Submitted to: Journal of the American Mosquito Control Association
Publication Type: Peer reviewed journal
Publication Acceptance Date: 12/1/2007
Publication Date: 6/30/2008
Citation: Lloyd, A.M., Kline, D.L., Hogsette, Jr, J.A., Kaufman, P.E., Allan, S.A. 2008. EVALUATION OF TWO COMMERCIAL TRAPS FOR THE COLLECTION OF CULICOIDES (DIPTERA: CERATOPOGONIDAE). Journal of the American Mosquito Control Association. 24(2):253-262. Interpretive Summary: Biting midges are a severe nuisance to humans and animals all over the world. In the United States, biting midges attack cattle and sheep in large numbers causing economic losses because of the transmission of blue tongue disease. In coastal areas, biting midges attack in such great numbers that they are often unbearable to tourists causing them to prematurely end their vacations compromising the economic stability of hotels or resorts. Previous studies have shown that changing the biting midge habitat and spraying insecticides are the most effective long-term control methods. However, reduction of biting midge populations with the application of insecticides to the soil, or physical modification of wetland developmental sites is no longer an option in Florida because of state and federal environmental regulatory issues. New techniques are needed for biting midge populations to be managed efficiently. Therefore, scientists at the USDA Center for Medical, Agricultural, and Veterinary Entomology, Gainesville, FL, worked with scientists at the University of Florida, Department of Entomology, Gainesville, to develop a trapping program for adult biting midges. Initially, it must be determined what traps can be used to attract and kill adult biting midges. After the review of two adult traps produced by the trap-industry leader (American Biophysics), we concluded that the Mosquito Magnet Liberty Plus was more efficient at capturing biting midges. We determined that adult traps are a promising alternative for biting midge population management.

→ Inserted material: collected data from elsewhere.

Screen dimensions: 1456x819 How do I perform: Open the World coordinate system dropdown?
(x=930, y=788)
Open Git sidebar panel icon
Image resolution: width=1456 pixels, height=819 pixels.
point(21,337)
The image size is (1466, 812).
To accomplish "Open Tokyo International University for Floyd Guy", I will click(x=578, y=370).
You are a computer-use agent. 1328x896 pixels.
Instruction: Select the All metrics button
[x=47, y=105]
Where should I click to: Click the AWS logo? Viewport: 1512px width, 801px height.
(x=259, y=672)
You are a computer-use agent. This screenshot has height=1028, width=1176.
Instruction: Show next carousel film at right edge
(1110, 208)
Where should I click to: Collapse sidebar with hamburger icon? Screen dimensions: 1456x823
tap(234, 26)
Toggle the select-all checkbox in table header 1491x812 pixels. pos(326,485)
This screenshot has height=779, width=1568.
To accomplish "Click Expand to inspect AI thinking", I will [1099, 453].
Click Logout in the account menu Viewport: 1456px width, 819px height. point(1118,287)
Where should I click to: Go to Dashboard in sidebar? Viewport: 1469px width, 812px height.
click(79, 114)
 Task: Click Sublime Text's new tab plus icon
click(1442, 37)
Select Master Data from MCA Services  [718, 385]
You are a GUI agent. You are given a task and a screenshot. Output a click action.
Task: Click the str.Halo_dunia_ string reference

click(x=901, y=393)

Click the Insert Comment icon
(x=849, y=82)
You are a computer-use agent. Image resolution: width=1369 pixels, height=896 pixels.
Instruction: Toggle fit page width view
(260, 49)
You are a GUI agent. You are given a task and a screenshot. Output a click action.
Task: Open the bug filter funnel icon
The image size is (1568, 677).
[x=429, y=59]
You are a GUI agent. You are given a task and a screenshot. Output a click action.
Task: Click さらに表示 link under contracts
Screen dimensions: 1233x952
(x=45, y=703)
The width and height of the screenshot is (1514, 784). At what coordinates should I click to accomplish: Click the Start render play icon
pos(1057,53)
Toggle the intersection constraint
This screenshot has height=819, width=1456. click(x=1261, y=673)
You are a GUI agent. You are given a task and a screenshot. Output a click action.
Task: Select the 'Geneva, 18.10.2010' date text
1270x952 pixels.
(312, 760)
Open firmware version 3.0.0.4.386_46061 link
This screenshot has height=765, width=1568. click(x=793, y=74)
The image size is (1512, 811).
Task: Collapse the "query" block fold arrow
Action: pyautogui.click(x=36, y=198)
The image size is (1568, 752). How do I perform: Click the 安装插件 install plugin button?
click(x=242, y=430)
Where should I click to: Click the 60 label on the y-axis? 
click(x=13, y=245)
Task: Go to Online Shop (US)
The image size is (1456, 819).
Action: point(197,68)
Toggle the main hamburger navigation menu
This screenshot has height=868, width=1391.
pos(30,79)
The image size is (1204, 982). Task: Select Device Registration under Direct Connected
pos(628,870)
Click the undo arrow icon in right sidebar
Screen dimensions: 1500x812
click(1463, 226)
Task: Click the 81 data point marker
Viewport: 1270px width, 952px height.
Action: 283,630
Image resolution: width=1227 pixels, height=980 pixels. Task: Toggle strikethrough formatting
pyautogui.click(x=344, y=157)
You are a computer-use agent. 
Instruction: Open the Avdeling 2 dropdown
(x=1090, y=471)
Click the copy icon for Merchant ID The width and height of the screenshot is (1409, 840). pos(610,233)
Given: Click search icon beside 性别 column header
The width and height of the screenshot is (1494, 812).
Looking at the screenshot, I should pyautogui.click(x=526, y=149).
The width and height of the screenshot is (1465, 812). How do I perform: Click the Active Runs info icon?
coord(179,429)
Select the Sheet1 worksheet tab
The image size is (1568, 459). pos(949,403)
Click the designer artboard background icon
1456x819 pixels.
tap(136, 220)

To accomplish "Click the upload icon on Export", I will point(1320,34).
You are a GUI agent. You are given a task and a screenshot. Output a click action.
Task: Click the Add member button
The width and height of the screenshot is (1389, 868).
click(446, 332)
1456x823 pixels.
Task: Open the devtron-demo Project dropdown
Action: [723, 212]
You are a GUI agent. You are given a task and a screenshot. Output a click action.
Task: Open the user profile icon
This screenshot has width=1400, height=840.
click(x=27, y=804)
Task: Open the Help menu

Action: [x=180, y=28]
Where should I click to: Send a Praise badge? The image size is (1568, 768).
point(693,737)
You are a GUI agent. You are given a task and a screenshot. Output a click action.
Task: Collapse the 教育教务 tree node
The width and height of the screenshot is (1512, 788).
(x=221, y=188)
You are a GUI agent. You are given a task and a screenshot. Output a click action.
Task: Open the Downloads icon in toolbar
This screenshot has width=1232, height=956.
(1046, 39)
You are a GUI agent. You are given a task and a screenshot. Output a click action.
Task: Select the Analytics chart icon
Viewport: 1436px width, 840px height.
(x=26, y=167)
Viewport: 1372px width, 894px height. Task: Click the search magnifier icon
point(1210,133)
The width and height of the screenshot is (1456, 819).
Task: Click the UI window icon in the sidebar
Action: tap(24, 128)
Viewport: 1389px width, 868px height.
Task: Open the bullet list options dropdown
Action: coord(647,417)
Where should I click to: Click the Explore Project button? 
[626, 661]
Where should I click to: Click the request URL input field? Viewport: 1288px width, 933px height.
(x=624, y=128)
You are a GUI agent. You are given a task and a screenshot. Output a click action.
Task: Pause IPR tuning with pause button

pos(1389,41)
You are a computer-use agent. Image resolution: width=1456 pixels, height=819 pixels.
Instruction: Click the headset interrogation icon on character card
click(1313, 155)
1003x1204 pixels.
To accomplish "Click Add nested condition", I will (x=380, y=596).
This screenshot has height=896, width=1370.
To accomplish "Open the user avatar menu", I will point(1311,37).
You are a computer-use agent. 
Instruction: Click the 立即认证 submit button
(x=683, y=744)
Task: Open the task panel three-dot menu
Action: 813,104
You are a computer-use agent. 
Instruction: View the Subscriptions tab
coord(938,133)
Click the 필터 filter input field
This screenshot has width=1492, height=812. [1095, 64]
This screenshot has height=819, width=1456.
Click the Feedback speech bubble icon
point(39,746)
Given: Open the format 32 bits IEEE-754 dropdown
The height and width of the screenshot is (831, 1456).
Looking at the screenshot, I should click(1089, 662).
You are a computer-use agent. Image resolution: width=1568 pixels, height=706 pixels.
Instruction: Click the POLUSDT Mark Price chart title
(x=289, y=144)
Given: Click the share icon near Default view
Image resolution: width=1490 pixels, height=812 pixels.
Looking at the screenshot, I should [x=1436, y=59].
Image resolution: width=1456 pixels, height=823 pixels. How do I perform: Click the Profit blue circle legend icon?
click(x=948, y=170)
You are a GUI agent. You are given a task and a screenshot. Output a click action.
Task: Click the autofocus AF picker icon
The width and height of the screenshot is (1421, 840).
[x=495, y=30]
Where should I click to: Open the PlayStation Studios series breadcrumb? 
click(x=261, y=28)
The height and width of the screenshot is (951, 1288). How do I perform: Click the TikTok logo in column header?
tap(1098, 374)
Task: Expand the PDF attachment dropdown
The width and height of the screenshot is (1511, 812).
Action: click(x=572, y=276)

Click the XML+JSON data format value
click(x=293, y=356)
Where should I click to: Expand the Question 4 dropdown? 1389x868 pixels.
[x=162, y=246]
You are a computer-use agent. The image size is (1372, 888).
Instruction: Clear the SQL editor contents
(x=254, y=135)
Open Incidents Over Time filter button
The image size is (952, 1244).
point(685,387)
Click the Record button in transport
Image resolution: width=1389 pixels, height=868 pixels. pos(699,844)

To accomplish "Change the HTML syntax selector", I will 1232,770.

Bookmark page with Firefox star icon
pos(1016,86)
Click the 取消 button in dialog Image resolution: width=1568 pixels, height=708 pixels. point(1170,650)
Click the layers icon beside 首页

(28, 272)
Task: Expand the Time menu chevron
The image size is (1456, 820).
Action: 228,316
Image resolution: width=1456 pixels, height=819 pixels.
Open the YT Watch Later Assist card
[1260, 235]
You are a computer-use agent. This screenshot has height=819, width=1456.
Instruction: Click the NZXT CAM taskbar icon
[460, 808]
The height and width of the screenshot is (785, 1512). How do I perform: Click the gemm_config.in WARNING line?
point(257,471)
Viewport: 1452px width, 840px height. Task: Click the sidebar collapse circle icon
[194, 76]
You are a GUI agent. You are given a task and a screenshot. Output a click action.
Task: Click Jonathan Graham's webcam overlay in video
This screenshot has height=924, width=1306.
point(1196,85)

Technical Abstract: Two types of commercial propane-powered traps, Mosquito Magnet Freedom (Freedom), and Mosquito Magnet Liberty Plus (Liberty Plus), were evaluated in Cedar Key, FL for the collection of Culicoides. Trap preference and seasonal characteristics for three major species, Culicoides furens, Culicoides barbosai, and Culicoides mississippiensis were recorded from July 7, 2005 to July 24, 2006. Over 35 million Culicoides were captured during our study. When species were evaluated separately, statistical analysis yielded 5 months (February, March, June, September and October) with significant trap effects. The Freedom trap captured more C. furens in June and October; the Liberty Plus trap captured more C. mississippiensis in February, March and April, and C. barbosai in September. The trap type, attractants, and seasonality of biting midges are important in trapping efficiency. The high numbers of Culicoides captured during our study suggest that the number of host-seeking Culicoides could potentially be reduced by continuous trapping during times when they are prevalent. Results of these investigations will be used to guide future control efforts.